Share your dilemmas and get honest opinions from other Mumsnetters.

I’m not being unreasonable. (Rant!!!)

5 replies

Lotsoflaughs · 02/09/2018 19:28

So, I’ve been in my current job for a number of years.

Without being too biased, I think I treat my colleagues with respect. But recently the thing that is bothering me most is a lack of respirecation by co workers. It makes me want to pack my job in

This week I came into work an hour early because one colleague messaged to say she had childcare issues and could I cover for her. Again, only too happy to oblige! But then she had to leave work early and I ended up covering the latter half of her shift as well. She didn’t even message to say thank you or say thank you when leaving the office despite walking right by me

I stayed an extra hour and a half last week in order to help my new colleague who was a bit unsure of how to do his task (I’m not his boss but didn’t want to leave him in the lurch)

On Friday, I gave my colleague my good desk chair as hers had broken and no replacement could be found at short notice.
I ended up sitting on one of the canteen chairs instead. (The lady was a number of years older than me and I thought it would be the polite thing to offer)
Again, not even so much as a thank you, she just sat down and worked away.

I text my colleague to congratulate her on announcing the news that she was expecting her first child and that if she needed anything in the meantime, to let me know. Not even so much as a reply and that was two weeks ago.

Anyway, without wanting to winge it seems that no matter how much I try and extend my good grace onto others, I get no thanks in return.

Yes they are work colleagues, but it makes me wonder why i bother at all now.

That’s all I want really, not more money or a promotion or attention. Just a bloody thank you from time to time. So fed up

OP posts:
BigChocFrenzy · 02/09/2018 20:50

YANBU You sound very kind
but you have entitled colleagues with no manners.

Havaina · 02/09/2018 21:01

No more covering childcare issues unless your boss asks you.

Ask older lady if she has sorted out a new chair as you need your chair back by Friday due to back pain.

Anyone that doesn't reply to your text doesn't get another congratulatory text. Ever.

Be kind but have limits.

Allopinionswelcome1 · 02/09/2018 21:23

Ugh. I feel for you, I had this in my last team. There were 3 of us who did the same job, but there was this expectation that I'd just stay late if something needed to be done as I didn't have kids and the other two did.

We also had to deliver training once a month each (which we all hated) and they made a habit of calling in sick on their day, and asking me to do it. After a while I started working in another office on their scheduled days so they couldn't dump on me.

Has this been happening for a while or is it just that a few things have happened all at once which have made you feel generally taken for granted?

KarmaStar · 02/09/2018 21:24

Flowersfor you op for being such a lovely soul in a workplace of ignorance.don't let them get you down.stay the beautiful person you are.

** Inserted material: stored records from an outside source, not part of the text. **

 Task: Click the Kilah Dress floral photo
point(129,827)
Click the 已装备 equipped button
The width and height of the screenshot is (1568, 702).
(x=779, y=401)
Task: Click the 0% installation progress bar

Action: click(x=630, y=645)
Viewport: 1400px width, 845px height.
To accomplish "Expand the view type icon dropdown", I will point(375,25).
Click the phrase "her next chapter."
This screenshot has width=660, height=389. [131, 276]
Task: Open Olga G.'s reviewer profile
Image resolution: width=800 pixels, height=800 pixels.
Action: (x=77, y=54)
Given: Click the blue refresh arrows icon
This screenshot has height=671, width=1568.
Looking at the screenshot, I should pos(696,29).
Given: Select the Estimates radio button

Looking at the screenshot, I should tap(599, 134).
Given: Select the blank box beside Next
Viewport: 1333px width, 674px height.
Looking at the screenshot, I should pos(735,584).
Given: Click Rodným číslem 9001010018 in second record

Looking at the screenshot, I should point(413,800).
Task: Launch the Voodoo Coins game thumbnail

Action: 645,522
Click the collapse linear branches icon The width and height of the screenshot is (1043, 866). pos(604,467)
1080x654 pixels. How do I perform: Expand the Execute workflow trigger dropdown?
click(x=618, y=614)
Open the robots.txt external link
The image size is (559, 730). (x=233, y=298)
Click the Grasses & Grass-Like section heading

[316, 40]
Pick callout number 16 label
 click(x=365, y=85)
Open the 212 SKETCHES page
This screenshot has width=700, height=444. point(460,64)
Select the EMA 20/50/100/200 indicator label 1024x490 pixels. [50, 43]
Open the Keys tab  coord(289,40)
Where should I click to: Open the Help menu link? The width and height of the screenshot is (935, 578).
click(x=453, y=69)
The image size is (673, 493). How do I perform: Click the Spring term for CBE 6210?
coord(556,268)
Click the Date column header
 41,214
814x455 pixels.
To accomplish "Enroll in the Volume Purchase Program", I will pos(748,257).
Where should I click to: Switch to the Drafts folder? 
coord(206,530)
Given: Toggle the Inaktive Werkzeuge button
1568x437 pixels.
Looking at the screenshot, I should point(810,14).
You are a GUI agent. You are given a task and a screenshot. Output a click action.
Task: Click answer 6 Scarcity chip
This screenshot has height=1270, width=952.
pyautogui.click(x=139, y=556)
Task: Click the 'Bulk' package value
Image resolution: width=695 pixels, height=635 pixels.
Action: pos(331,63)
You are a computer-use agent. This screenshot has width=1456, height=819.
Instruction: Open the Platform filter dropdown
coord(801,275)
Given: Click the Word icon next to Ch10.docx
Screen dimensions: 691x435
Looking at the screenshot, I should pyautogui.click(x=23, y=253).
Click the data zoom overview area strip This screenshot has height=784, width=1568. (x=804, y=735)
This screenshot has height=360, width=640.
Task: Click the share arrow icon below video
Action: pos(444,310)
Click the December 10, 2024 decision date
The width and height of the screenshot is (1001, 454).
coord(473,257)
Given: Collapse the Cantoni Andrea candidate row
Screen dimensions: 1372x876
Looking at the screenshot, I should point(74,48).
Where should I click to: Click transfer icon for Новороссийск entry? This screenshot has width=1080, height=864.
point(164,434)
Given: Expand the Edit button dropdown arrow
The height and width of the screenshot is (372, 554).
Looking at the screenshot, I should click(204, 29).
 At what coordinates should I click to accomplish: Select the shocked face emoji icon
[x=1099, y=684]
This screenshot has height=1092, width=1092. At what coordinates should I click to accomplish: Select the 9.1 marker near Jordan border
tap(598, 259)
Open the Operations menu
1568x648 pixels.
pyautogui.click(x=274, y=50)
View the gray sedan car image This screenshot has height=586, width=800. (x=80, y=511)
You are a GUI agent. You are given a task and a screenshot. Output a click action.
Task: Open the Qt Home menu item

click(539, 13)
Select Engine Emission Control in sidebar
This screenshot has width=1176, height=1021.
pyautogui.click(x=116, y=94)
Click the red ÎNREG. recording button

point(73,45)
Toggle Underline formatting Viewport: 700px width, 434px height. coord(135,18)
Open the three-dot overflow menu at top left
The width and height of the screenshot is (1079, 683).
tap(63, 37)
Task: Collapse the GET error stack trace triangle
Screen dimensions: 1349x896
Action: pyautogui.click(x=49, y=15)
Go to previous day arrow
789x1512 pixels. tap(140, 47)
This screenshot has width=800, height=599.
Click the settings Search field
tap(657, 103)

WhatchaMaCalllit · 02/09/2018 21:51

Stop being such a doormat. They are walking all over you. There is being kind and generous and then there is being a walkover.
They see you as the latter.

Get your chair back. It's yours. If that colleague needs a chair let your manager sort it or tell your colleague to contact your facilities team who looks after office supplies/furniture.

Don't cover anyone coming in late or leaving early. They wouldn't cover for you so stop that now.

You're not getting any thanks for what you're doing. Perhaps if you do decide to do something nice for a colleague you could say "You're welcome" after doing it. Maybe they might start saying thanks then?